Il existe une misère matérielle bien réelle. Dans mon lycée classé en ZEP, il manque : une salle de permanence, une salle d'étude, des surveillants bien formés en nombre suffisant, 30 % d'un poste de conseiller principal d'éducation. Ces délabrements coexistent d'ailleurs avec la modernité éclatante de certains matériels informatiques ou audiovisuels, qui seront bientôt volés — argent public dépensé sans compter. La misère est surtout celle de nos élèves aux parents trop souvent chômeurs ou absents, condamnés à l'illettrisme de masse. Loin de la revendication ou de la pétition, voilà à quoi tient le pauvre vocabulaire de nos incendiaires. Il n'est pas sûr qu'ils y puisent leurs raisons d'agir.

Je les ignore et les devine à la fois, après trois années ici : le goût du défi et du jeu, le plaisir de la destruction quand la construction de soi par le savoir est depuis longtemps impossible. Ce nihilisme m'est devenu familier. Je rêve parfois de faire assister les élites politiques, et plus généralement l'ensemble de la population, à une récréation de 10 h 30 au lycée. Elle ne ressemble plus à celles qu'ils ont connues. Ils y verraient à quelle culture de la brutalité immédiate et de l'irresponsabilité nous avons abandonné nos enfants. Ils y entendraient combien d'insultes et de cris s'y échangent, et la sombre rivalité du racisme et du sexisme.

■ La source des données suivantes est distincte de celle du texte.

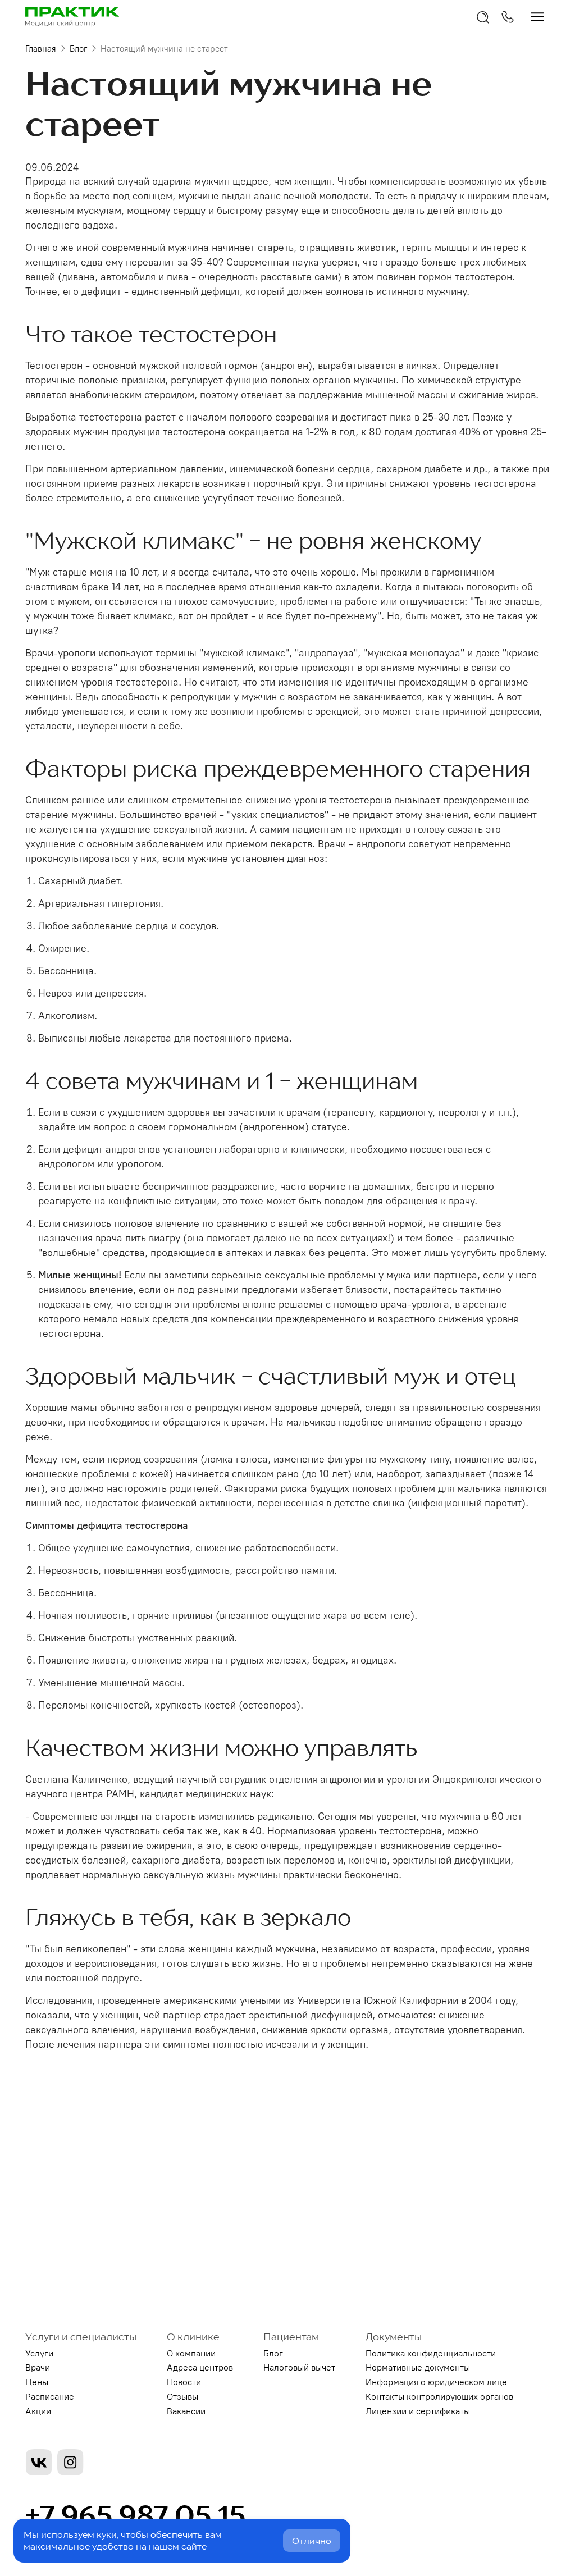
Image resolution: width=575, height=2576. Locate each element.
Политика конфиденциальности (431, 2353)
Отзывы (182, 2396)
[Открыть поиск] (483, 17)
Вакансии (186, 2411)
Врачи (37, 2367)
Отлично (311, 2540)
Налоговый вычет (299, 2367)
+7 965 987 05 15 (135, 2515)
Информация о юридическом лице (436, 2382)
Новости (184, 2382)
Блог (78, 49)
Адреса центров (200, 2367)
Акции (38, 2411)
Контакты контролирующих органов (439, 2396)
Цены (36, 2382)
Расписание (49, 2396)
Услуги (39, 2353)
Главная (40, 49)
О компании (191, 2353)
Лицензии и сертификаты (418, 2411)
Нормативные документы (418, 2367)
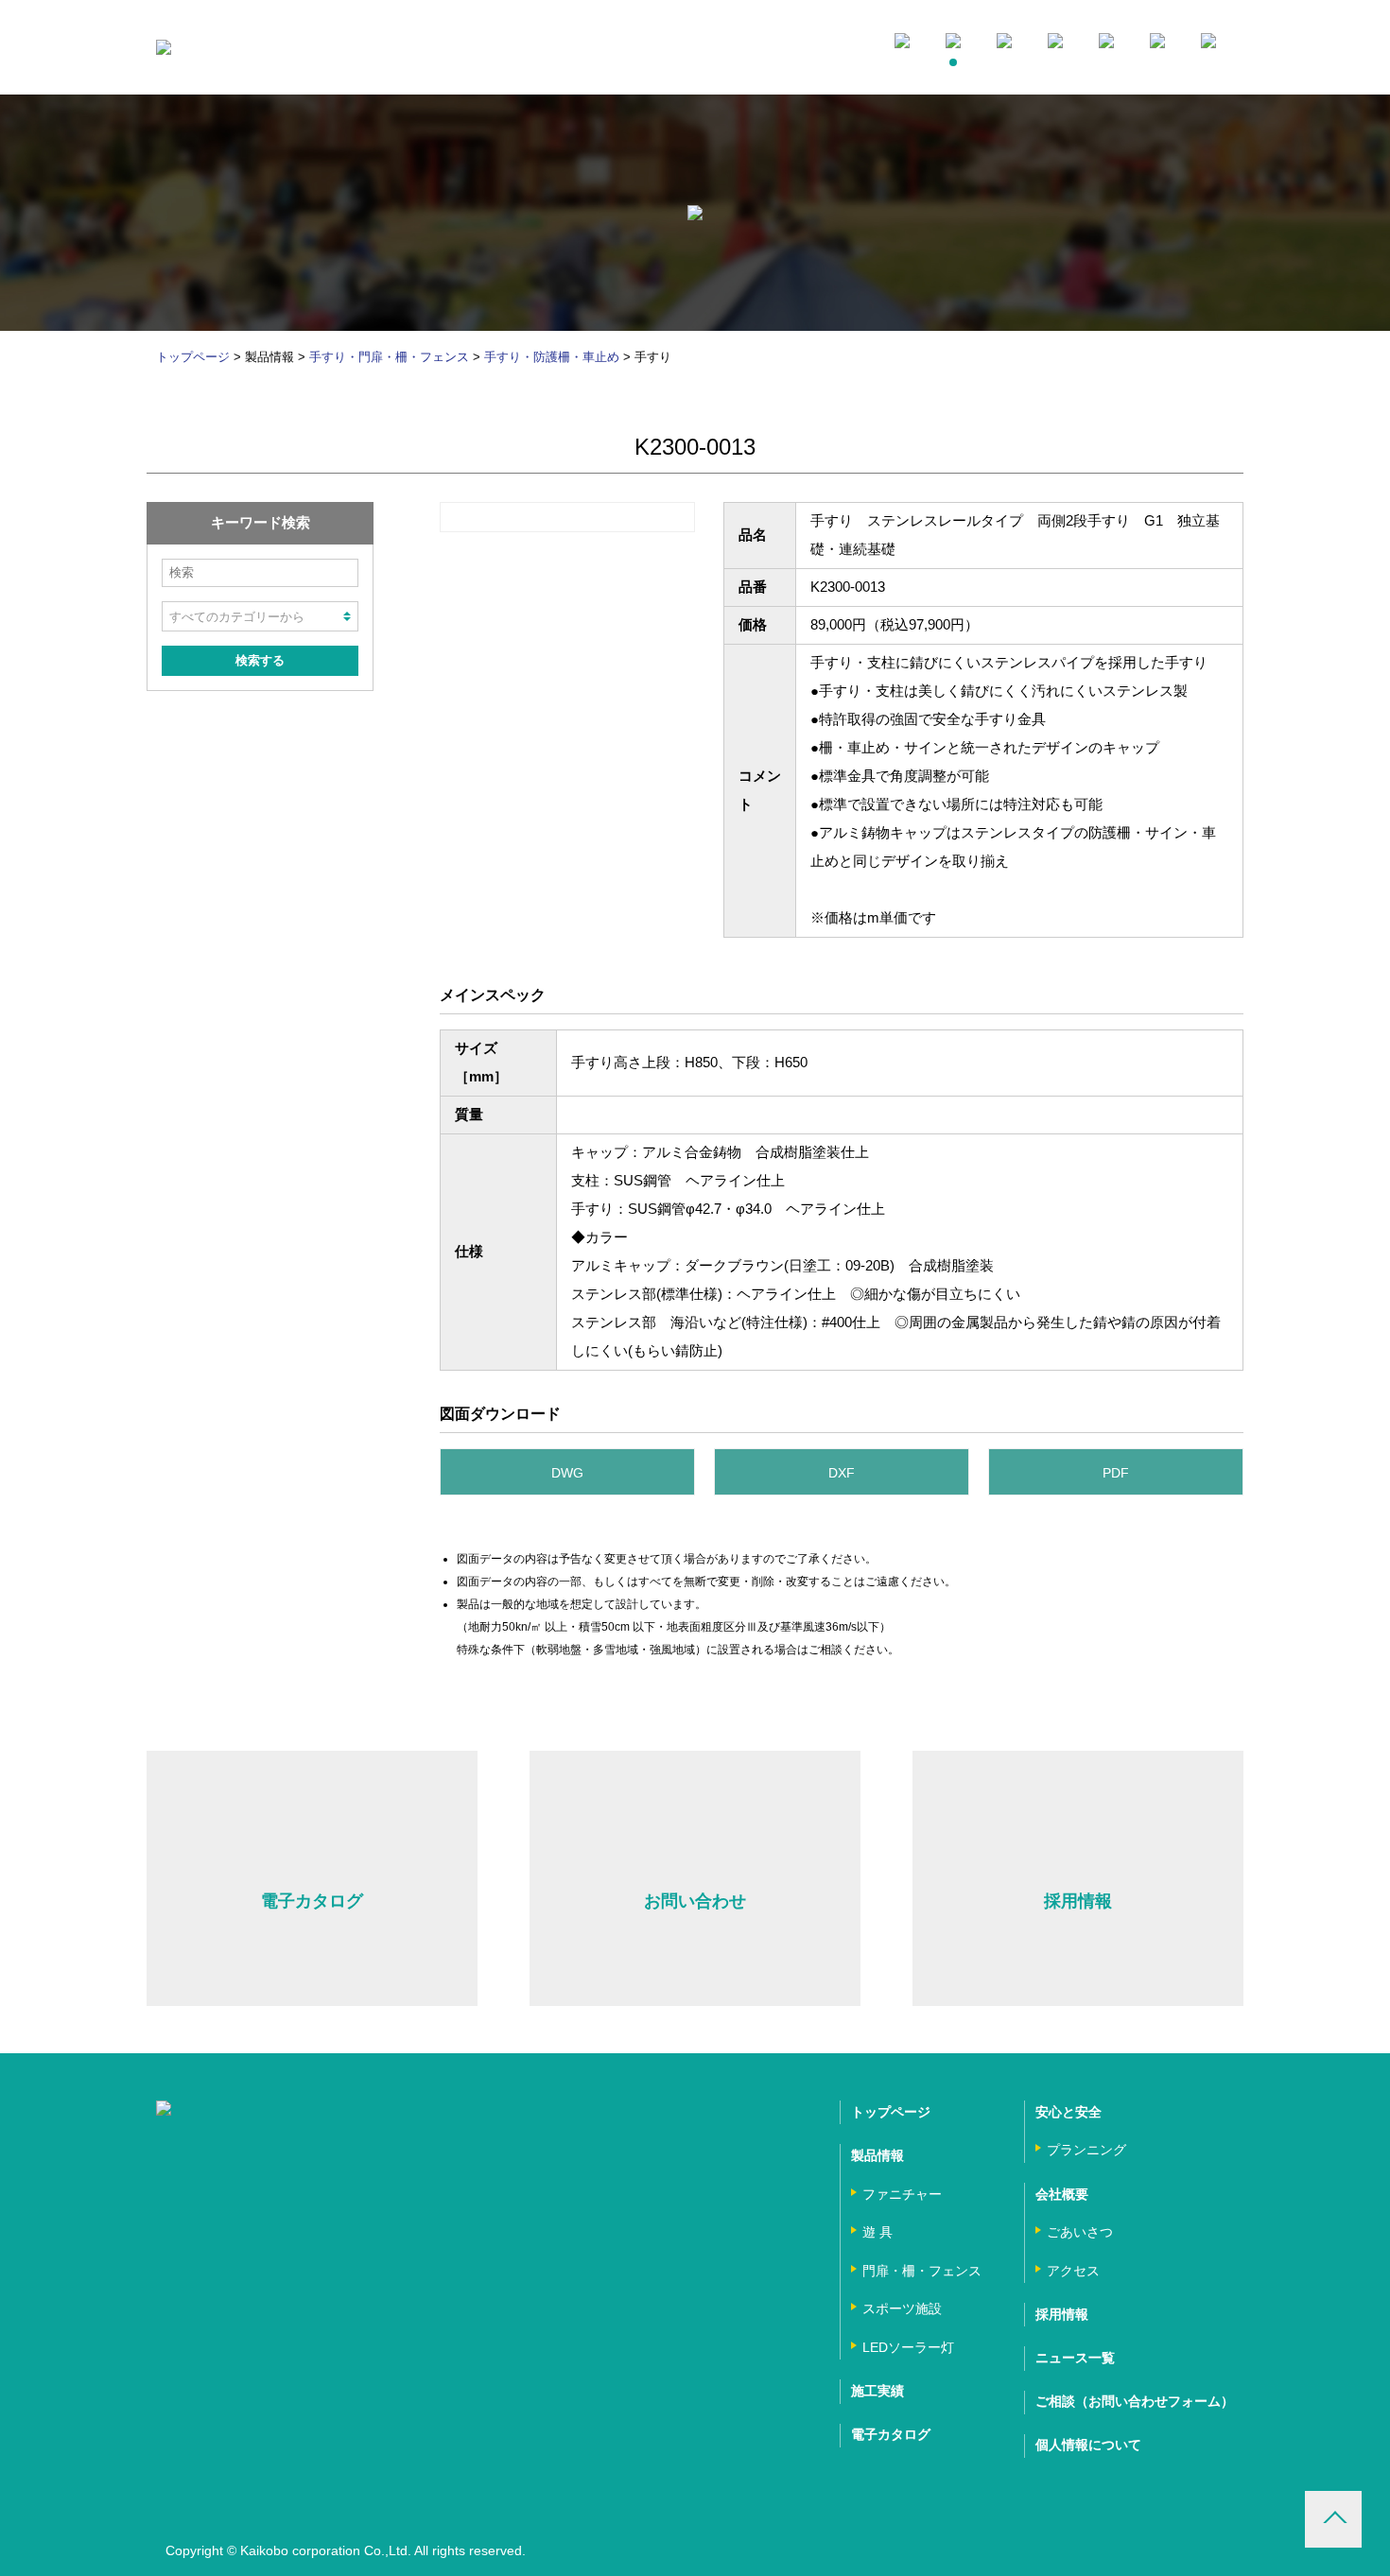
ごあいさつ (1080, 2231)
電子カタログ (890, 2434)
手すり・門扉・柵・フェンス (389, 357)
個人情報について (1088, 2444)
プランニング (1086, 2149)
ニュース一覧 (1075, 2357)
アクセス (1073, 2270)
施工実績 (877, 2390)
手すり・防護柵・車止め (551, 357)
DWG (567, 1472)
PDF (1116, 1472)
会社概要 (1061, 2194)
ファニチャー (902, 2194)
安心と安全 (1068, 2111)
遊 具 (877, 2231)
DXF (841, 1472)
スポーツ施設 (902, 2308)
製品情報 (877, 2155)
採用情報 (1061, 2314)
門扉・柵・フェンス (922, 2270)
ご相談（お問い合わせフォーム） (1134, 2401)
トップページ (193, 357)
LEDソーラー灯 (908, 2347)
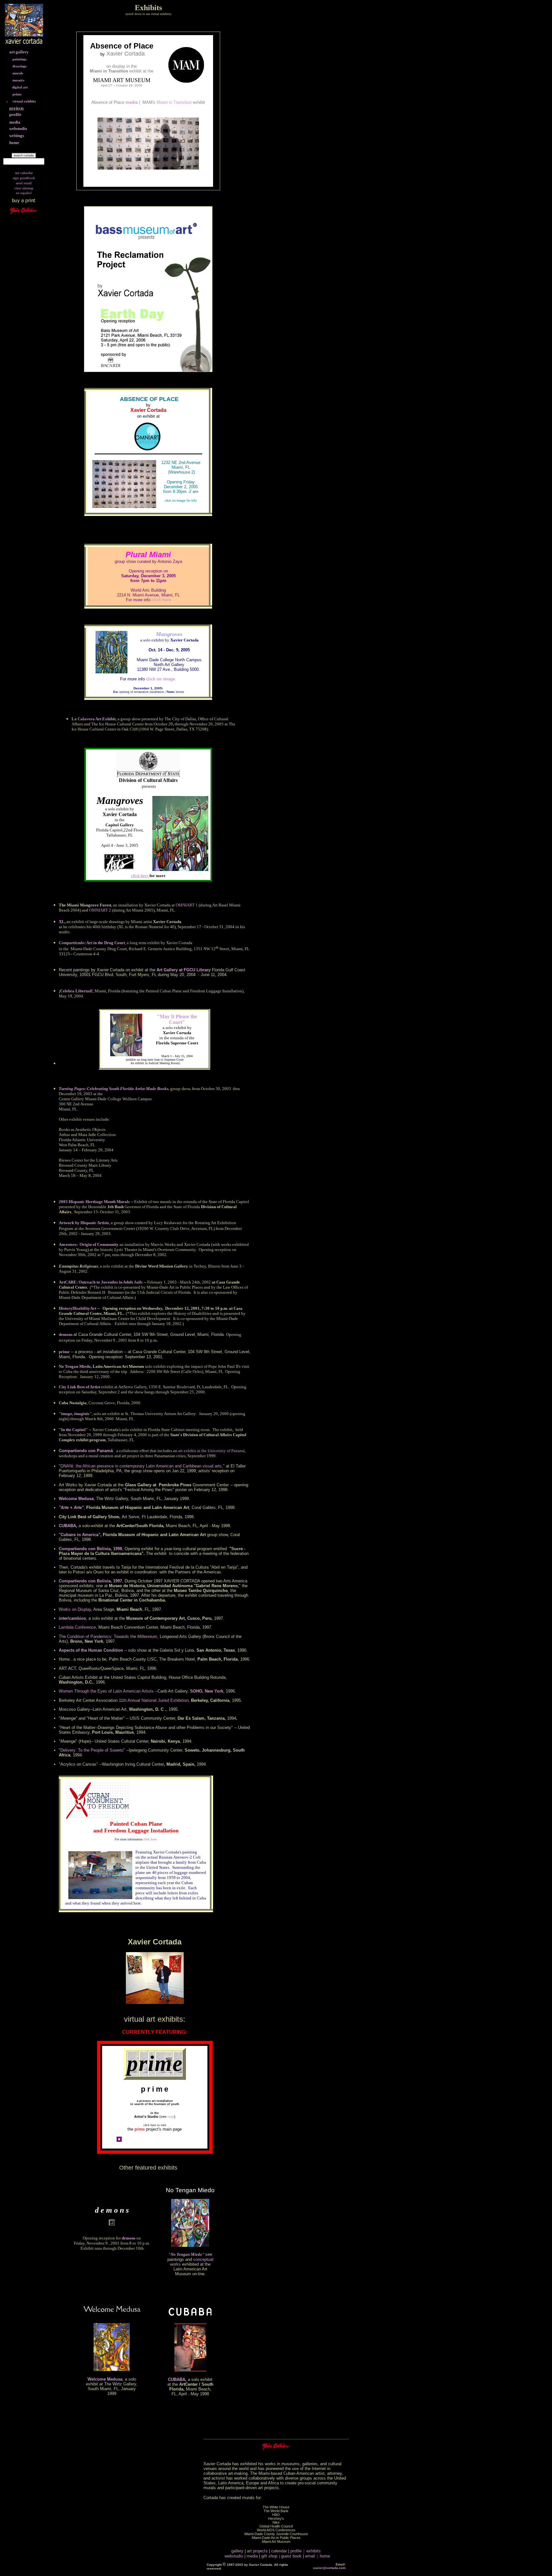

Ce qui les frapperait surtout, c'est l'immense renoncement des adultes à faire appliquer les règles et à civiliser l'espace public. Quand rien ne va et qu'aucune consigne n'est depuis longtemps respectée, pourquoi être encore celui qui va interdire les cigarettes, faire enlever une casquette, réprimander une bousculade ou une bagarre ? Comme les autres, regard baissé ou épaules haussées, on s'enfuit. Epuisé, un peu honteux et soulagé, sourdement révolté. Désarmé face à cet effondrement civique qui nous dépasse.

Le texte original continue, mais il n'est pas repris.